More recently, Yan et al. [42] suggested that Visfatin -1535C > T polymorphism might be associated with reduced risk of CAD in a Chinese population. There was a significant association between Visfatin -1535C > T polymorphism and triglyceride levels in both CAD patients and controls (p = 0.003). In non diabetic Japanese subjects, Tokunaga et al. [43] found that the -1535T/T genotype modulates lipid levels promoting lower serum triglyceride levels and higher HDL-cholesterol levels. In this investigation, reporter gene assay of 3T3-L1 adipocytes revealed that the promoter activity of -1535T and -1535C was similar, suggesting that the observed association may reflect linkage disequilibrium between -1535T > C and other causative variations of the visfatin gene.

Taken together, these studies suggest that genetic variants in the Visfatin gene can be associated with some phenotypes related to glucose, lipids, and other metabolic and vascular traits.
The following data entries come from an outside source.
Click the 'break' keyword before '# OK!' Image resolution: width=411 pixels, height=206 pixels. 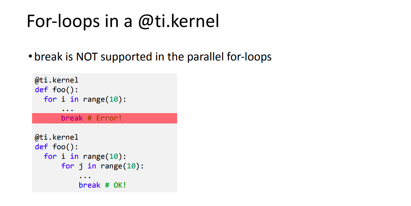[x=89, y=185]
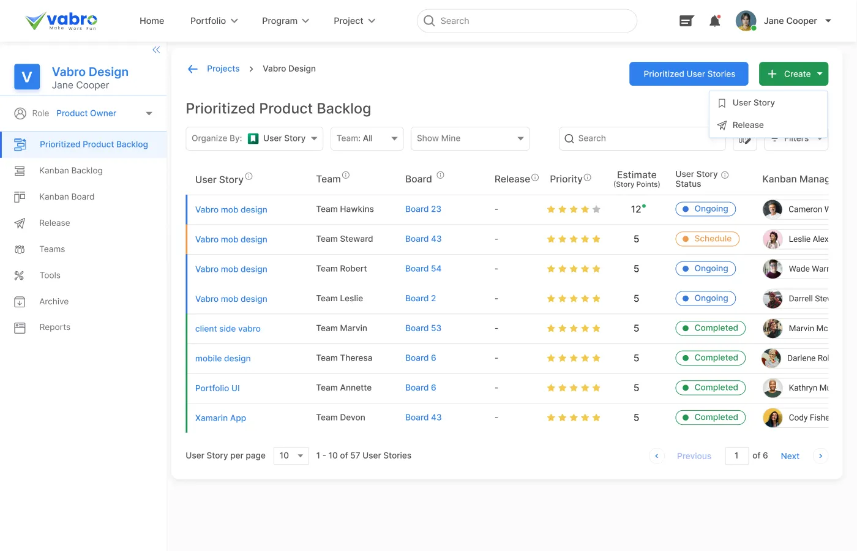Select User Story from Create menu
857x551 pixels.
[754, 103]
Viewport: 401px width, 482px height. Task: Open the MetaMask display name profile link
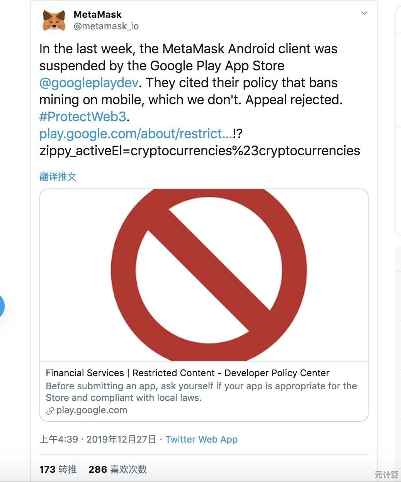[x=97, y=15]
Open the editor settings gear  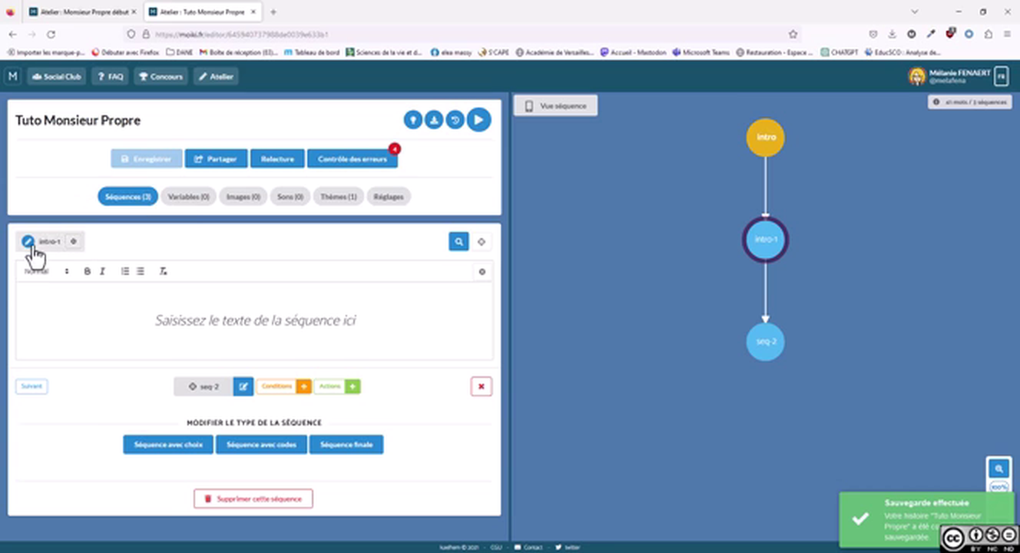(x=482, y=271)
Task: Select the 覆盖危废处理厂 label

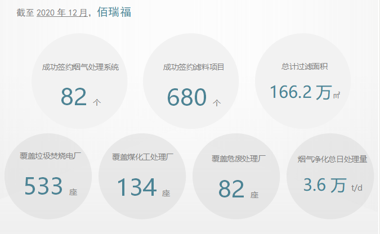Action: pos(239,159)
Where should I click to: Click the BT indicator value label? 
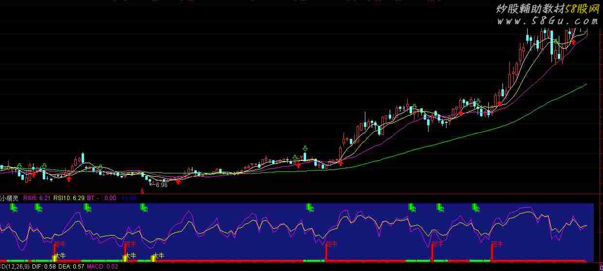point(93,198)
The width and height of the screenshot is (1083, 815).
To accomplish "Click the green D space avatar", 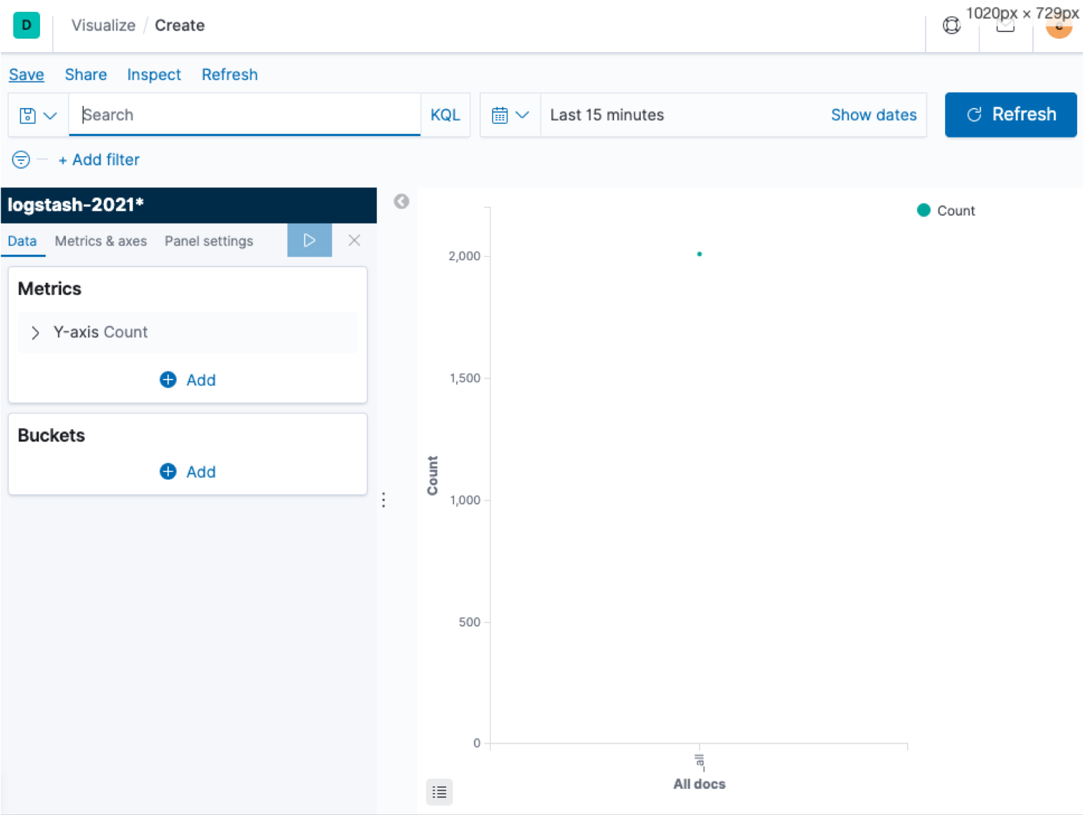I will 27,25.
Further studies in other populations must be carried out to better clarify these points.

Conclusion and perspectives

Visfatin is is an adipokine involved in inflammatory phenomena, atherosclerosis, and possibly in insulin secretion. Its physiology has begun to be described but its role on diabetes and CAD pathophysiology is still controversial.

New studies may define the possible role of visfatin in the mechanisms of glycemic control, vascular function and atherosclerotic process. These findings may contribute in the identification of higher risk individuals as well as lead to new therapeutic approaches. Genetic studies about the visfatin gene and its variations will also contribute to the elucidation of these phenomena.

List of abbreviations

BMI: body mass index; CAD: coronary artery disease; CT: computed tomography; mPTP: mitochondrial permeability transition pore; MS: metabolic syndrome; NAD: nicotinamide adenine dinucleotide; Nampt: nicotinamide phosphoribosyltransferase; NMN: nicotinamide mononucleotide; PBEF: pre-B cell colony-enhancing factor; SNP: single-nucleotide polymorphism; T1DM: type 1 diabetes mellitus; T2DM; type 2 diabetes mellitus.

Competing interests

The authors declare that they have no competing interests.

Authors' contributions

PSR and CSVO performed the literature review and drafted the manuscript; FMAG supervised the project, helped in literature review and critically revised the manuscript for important intellectual content. AFR conceived and supervised the project, helped in literature review and critically revised the manuscript for important intellectual content. All authors have read and approved the final version of the manuscript.